(Saved data entries)
—————
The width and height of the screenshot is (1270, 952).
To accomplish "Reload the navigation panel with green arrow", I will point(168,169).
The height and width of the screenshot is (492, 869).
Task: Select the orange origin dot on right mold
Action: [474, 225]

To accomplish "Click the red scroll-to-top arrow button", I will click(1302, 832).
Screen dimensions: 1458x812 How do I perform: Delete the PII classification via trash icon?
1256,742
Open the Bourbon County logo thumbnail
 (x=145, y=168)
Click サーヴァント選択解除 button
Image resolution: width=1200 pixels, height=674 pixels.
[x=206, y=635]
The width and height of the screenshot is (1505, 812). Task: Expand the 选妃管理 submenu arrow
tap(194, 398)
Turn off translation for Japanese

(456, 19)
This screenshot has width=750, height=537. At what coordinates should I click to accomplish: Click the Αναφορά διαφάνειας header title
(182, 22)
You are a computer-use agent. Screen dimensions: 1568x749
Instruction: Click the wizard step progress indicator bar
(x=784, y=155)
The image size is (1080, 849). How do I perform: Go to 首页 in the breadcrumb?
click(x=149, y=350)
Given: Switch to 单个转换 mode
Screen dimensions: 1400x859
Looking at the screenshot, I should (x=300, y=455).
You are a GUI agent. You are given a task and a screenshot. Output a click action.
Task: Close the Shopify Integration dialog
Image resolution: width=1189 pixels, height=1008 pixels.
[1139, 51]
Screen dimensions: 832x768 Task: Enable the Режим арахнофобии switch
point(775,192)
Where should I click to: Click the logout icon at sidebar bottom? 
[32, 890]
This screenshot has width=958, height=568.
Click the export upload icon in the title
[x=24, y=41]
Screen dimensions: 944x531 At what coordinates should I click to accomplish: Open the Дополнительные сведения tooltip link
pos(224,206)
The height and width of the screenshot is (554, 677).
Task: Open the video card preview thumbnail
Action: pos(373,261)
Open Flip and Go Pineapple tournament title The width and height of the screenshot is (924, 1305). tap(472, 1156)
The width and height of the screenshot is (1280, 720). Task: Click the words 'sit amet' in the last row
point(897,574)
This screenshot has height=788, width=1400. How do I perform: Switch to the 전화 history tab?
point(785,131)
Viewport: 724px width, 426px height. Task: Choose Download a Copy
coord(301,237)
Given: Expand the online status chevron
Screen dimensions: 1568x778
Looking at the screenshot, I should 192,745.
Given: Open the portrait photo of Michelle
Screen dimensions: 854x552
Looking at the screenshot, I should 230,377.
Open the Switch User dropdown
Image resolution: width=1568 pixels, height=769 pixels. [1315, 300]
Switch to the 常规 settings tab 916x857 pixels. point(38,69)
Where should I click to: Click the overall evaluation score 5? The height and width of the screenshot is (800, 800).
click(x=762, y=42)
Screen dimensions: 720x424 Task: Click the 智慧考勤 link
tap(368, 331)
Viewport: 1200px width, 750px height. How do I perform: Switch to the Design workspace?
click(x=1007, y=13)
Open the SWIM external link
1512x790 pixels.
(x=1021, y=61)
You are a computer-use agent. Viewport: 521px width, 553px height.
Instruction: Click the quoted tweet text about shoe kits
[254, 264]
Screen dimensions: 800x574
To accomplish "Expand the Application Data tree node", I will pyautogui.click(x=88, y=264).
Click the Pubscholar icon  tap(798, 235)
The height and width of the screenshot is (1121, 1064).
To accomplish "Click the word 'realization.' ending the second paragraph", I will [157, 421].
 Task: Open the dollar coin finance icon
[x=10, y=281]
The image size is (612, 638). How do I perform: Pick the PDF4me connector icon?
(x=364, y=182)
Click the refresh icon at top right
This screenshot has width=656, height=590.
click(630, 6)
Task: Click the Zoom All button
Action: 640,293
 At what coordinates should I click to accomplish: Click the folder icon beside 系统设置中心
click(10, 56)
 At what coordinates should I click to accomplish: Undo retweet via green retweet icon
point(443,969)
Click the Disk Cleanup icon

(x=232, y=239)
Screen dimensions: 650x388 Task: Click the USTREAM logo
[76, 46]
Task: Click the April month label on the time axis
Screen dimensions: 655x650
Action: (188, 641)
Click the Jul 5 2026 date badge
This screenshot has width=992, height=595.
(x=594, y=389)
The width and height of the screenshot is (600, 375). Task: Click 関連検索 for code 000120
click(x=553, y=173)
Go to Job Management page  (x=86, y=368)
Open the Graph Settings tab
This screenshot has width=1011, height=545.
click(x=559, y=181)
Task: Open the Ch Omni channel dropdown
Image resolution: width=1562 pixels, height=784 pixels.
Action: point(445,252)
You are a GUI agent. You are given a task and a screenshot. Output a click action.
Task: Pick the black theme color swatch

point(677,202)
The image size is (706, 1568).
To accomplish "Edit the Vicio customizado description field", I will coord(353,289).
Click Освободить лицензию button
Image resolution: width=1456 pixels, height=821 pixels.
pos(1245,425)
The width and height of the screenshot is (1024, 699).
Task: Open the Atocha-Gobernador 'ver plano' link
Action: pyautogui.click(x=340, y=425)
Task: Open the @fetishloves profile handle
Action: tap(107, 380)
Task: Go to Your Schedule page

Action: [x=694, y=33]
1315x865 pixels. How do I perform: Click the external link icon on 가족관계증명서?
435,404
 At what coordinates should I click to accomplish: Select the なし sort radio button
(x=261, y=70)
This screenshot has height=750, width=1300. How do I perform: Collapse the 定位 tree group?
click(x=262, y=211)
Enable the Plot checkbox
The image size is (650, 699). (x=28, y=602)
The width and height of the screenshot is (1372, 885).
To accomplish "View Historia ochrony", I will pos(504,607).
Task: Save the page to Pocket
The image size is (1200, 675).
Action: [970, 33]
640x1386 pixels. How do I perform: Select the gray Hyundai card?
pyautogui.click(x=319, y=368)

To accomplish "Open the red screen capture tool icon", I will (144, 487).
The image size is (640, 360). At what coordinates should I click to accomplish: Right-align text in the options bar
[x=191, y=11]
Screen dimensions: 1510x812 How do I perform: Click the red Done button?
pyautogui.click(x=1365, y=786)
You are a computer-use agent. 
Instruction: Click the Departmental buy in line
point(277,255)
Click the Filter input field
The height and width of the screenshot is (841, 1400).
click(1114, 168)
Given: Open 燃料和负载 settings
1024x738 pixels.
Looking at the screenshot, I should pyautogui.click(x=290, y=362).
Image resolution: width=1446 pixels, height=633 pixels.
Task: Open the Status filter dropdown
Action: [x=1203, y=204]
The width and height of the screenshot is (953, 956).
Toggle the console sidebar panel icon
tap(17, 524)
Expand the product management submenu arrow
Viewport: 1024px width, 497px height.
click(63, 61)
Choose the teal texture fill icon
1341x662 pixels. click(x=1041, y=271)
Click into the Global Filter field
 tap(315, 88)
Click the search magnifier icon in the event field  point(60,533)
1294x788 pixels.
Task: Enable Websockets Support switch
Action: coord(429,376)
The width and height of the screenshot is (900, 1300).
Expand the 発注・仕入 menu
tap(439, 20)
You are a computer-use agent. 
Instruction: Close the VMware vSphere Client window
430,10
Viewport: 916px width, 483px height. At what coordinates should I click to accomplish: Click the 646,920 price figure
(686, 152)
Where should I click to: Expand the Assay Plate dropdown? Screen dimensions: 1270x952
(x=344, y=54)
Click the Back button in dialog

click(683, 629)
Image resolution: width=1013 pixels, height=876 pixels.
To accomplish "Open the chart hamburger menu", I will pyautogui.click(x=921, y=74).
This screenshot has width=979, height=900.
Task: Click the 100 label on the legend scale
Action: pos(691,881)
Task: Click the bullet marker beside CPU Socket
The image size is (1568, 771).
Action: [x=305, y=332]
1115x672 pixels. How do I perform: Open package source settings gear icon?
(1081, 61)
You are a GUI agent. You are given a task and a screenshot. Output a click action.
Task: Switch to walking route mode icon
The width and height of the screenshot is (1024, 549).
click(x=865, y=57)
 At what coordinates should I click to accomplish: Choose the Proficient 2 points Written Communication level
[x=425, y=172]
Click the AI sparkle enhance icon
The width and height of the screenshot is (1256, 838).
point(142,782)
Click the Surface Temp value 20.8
—————
Required action:
Find the lines in the entries above where "computer" occurs, and copy each of them.

Exercise solution:
You are a computer-use agent. Screen dimensions: 1568x749
You are a computer-use agent. Viewport: 521px width, 553px height.
You are a computer-use agent. 
You are a computer-use agent. 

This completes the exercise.